El presidente ruso, Vladímir Putin, confirmó este viernes que se reunirá la próxima semana con el expresidente estadounidense Donald Trump en una cumbre bilateral de alto nivel, en un intento por mitigar las tensiones derivadas de la guerra en Ucrania.
El anuncio fue hecho por Yuri Ushakov, asesor de política internacional del Kremlin, quien señaló que ambas partes ya acordaron la fecha aproximada y el lugar del encuentro, aunque este último será revelado más adelante. Las opciones que maneja la prensa incluyen Arabia Saudí, Emiratos Árabes Unidos o Turquía, lugares que han sido escenarios de negociaciones previas entre Rusia y Ucrania.
Este encuentro se da justo cuando vencía el ultimátum de diez días impuesto por la Casa Blanca para que Rusia detuviera el conflicto en Ucrania.

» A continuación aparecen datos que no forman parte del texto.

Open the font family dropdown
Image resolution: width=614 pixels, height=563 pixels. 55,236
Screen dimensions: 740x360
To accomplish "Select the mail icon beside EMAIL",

Hasta ahora, Putin había rechazado la idea de una reunión con Trump, argumentando la necesidad de un encuentro bien preparado que abordara no solo Ucrania, sino también temas de seguridad internacional y estabilidad estratégica.
Trump, que ha hablado seis veces por teléfono con Putin en lo que va del año, afirmó que hay “muchas posibilidades” de que la reunión se celebre muy pronto.
Aunque el acuerdo de la cumbre avanza, no se detienen las medidas económicas. Trump firmó una orden para imponer un arancel adicional del 25 % a India por sus compras de petróleo ruso, elevando la carga total al 50 %. China también está bajo la mira, aunque su situación se decidirá tras la tregua arancelaria que vence el 12 de agosto.
Por su parte, Rusia ha reafirmado su alianza estratégica con India, principal comprador de su crudo, durante la visita del asesor de Seguridad Nacional indio, Ajit Doval, destacando los fuertes lazos entre ambos países.
La reunión entre Putin y Trump representa un giro inesperado en la diplomacia internacional, con la esperanza de que esta cumbre ayude a desescalar el conflicto en Ucrania, aunque aún sin señales claras sobre un alto al fuego o la inclusión de Ucrania en futuras negociaciones trilaterales.